By Steven J.J. Weisman
TALKERS 
Legal Editor

 

weismanwriterBOSTON – In a significant ruling, Judge Patti B. Saris denied Glenn Beck’s Motion to Dismiss a libel lawsuit brought against him by a 20-year-old Saudi Arabian student, Abdulrahman Alharbi.  Alharbi was a spectator near the finish line of the Boston Marathon in 2013 when bombs planted by the late TamerlanTsarnaev and his brother Dzhokhar Tsarnaev, who is presently awaiting trial on numerous charges related to the bombing, were detonated.  Alharbi was not just a witness to the bombing, he also was injured in the bombing.  However, in the days and weeks following the bombing, Beck identified Alharbi on the air as an Al Qaeda “control agent,” “money man,” and co-conspirator involved with the attack.
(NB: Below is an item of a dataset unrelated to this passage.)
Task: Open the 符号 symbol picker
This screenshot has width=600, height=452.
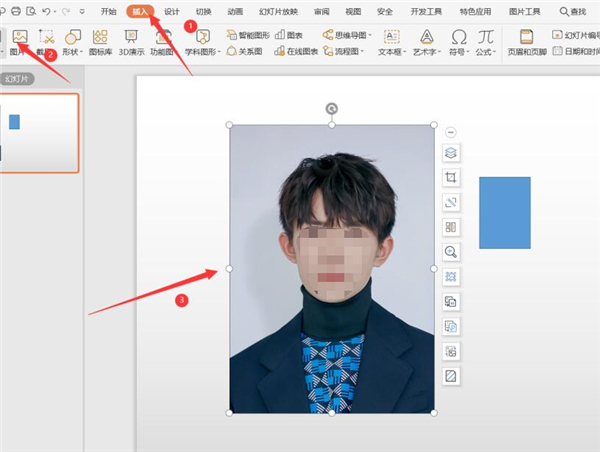Action: coord(458,41)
Shortly after the bombings, Alharbi was indeed questioned by federal authorities and, with his permission, they searched his home.  Shortly thereafter, these same federal authorities concluded that he had absolutely no involvement with the attack and news reports about a possible connection with Alharbi and the Marathon bombing ceased with the major exception of Glenn Beck, who continued for weeks to describe him as an active participant in the bombing.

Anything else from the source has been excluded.